I can hear the savvy IoTphiles out there reading this and verbalizing that this problem has been solved. But has it, based on the use case of my mother and her technical expertise? The IoTphiles are technically correct, there are an impressive number of companies trying to enter the intelligent home integration business to solve this very scenario, but they require a Masters in technical patience and understanding of a language called IFTTT. None of which my mother, who is in her 70’s, has any desire to learn. Which of course is the real tragedy. The aging and retired boomers are the demographic most in need of what intelligent home and IOT has to offer. The independent companies providing the integration or hardware “hub” solutions, are not the big tech firms offering the anchor devices. These well-intentioned companies are spending 1/1000 of what Nest (Google), Netgear, Ring (Amazon), Apple, have already invested and they are chasing the market from retail locations like Home Depot and Lowes. Those same big tech companies – ala Google and Amazon – have no motivation in their business model to offer a solution to this problem, and they have no apparent intention of selling the complete suite under a single brand of smart devices to offer a turn key ecosystem for consumers. Consumers are faced with top shelf devices that come with killer apps and brilliant UX, but underwhelming interoperability, or clever interoperability with subpar apps and hardware devices.
Market forecasters and economists have been saying the intelligent home market could reach $20B+ by 2020, and yet we are not tracking there.

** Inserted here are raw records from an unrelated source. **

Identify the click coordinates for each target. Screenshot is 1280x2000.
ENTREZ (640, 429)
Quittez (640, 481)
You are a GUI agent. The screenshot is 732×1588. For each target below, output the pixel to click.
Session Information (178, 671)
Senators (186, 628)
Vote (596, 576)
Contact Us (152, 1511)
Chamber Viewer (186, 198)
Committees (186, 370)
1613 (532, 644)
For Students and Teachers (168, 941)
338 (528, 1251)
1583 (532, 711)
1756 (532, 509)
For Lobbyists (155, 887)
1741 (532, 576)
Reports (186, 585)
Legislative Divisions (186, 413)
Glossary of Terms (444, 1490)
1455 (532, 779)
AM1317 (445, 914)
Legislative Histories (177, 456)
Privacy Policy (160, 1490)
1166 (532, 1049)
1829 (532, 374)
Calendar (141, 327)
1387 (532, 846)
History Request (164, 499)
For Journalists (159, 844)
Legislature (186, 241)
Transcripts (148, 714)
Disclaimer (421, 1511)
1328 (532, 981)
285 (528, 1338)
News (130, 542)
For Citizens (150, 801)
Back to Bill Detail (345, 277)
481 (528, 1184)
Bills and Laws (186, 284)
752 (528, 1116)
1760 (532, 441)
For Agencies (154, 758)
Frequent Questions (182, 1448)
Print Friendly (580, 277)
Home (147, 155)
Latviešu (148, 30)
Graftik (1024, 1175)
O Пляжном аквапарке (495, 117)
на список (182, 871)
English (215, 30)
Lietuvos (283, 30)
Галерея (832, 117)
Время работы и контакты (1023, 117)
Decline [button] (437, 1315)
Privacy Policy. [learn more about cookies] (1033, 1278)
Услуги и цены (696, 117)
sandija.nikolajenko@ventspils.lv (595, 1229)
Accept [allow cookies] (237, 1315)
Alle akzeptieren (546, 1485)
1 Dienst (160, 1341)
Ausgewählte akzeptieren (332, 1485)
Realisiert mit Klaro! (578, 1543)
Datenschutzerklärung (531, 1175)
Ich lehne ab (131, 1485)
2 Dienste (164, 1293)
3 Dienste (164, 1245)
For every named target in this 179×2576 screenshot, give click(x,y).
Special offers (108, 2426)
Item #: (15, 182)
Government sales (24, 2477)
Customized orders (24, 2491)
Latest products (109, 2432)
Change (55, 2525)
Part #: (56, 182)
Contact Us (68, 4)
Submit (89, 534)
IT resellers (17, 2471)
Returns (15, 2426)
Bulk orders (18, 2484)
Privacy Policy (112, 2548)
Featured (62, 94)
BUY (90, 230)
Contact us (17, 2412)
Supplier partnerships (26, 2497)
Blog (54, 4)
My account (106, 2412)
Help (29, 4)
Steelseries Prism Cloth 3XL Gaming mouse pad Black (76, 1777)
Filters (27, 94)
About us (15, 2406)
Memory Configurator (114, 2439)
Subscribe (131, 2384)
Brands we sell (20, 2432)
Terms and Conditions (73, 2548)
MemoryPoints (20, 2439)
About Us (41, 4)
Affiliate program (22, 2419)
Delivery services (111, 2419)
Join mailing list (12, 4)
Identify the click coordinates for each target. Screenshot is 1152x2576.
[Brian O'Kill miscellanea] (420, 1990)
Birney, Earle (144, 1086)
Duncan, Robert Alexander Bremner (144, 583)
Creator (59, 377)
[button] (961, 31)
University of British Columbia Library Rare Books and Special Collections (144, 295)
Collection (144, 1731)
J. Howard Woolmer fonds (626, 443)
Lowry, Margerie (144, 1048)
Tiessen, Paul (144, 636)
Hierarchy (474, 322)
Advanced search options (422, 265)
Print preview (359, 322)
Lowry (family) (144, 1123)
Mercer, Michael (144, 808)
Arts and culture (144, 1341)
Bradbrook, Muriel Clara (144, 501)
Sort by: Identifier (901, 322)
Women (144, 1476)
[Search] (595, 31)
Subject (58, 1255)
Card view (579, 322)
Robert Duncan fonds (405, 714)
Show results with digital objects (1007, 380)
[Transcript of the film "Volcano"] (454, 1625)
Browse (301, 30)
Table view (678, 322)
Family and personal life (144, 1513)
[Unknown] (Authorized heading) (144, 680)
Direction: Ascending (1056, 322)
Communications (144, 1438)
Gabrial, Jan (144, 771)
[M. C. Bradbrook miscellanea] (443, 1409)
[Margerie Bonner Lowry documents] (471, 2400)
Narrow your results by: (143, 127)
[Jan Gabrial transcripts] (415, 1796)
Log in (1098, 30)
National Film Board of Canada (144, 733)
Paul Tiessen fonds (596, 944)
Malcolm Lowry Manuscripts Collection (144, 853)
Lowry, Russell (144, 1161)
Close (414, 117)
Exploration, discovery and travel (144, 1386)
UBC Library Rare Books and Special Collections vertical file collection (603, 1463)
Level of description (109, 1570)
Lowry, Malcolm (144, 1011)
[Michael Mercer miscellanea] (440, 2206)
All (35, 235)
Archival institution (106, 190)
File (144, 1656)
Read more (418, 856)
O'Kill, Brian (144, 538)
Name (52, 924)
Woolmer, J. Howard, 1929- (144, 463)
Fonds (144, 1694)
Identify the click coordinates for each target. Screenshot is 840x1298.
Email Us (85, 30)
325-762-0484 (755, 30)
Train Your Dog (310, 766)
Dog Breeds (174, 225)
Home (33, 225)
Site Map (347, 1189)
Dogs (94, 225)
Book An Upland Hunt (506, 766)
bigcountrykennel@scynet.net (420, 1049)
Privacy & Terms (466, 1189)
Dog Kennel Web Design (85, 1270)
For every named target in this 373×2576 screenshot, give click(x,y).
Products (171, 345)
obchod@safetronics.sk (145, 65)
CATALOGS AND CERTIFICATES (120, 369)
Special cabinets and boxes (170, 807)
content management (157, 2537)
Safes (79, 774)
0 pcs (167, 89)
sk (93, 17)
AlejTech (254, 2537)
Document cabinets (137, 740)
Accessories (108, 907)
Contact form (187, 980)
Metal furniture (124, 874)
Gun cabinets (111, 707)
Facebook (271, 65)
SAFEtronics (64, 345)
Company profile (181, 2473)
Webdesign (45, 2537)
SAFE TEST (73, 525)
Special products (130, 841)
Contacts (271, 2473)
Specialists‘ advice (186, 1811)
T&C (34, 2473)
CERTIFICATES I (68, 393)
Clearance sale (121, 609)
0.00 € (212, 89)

In 2018 the total anticipated smart home spend in the US is expected $6B, with the average home spending $158 in 2018 on intelligent home control and lighting devices. By 2022 those numbers are expected to double to $12B, but still a long way from $20B. Something is deterring consumers. Confidence and discretionary spending are at an all-time high, with US GDP tracking at $20T for 2018. The CTA forecasts smart TV sales in the US in 2018 to be more than $16B, and smartphone sales to top $75B. It feels like the intelligent home market is still stuck in the tepid category.
Why doesn’t Google or Amazon or Apple offer an all-in-one plug and play ecosystem themselves, or even outsource the heavy integration work but still sell it with their brand? Simple really: their business models are to sell adds, books, and smartphones, not smart homes. They are each happy to offer some kind of voice activated hub— implying that it’s easy to let their voice assistant bring all the disparate devices together— but consumers are left to make shrewd purchases, many unaware of the dependency on whether their chosen device needs to work with Nest, Alexa, or HomeKit. Let me say, a voice assistant is not the same as an intelligent home. These smart speakers are there to collect our data, and the list of real and fake or inadvertent hacks and consumer embarrassments are growing, eroding confidence in the voice assistant as the ubiquitous ambient intelligent home hub. As consumers’ data is being collected, who is watching the watchers? The EU and the GDPR and its cousin that will inevitably make it to the US and Canada are doing their best bulwark against the data collection invasion, but that still leaves my mom and the other 70 million boomers scratching their heads at IFTTT.
There are other potential solutions to the problem with the gravitas of Google or Amazon, but so far, the cable and fiber service providers appear to be paralyzed rather than really attack this market. They would need to address something more than ARPU consumers with new business models. There is the energy provider and their unique residential consumer relationship; they are a known quantity, with an average NPS (net promoter score) higher than cable or fiber and they have the skills to offer high voltage device installs, something cable doesn’t offer in-house. But I think the real sea-change is going to come from 5G. No longer will devices require a hub to bridge the network, enable the communication in the home. With 5G enabled devices, with both low power and high bandwidth, management platforms can truly reside in the cloud and IFTTT will be replaced with ML and AI and we can see plug and play devices from any OEM. This is still a few years off, but nothing seems to say that current solutions are going to break the $20B annual revenue anytime soon. There remains a lot to unpack on the 5G solution, but I for one am looking forward to the work and the results for my mom and my family.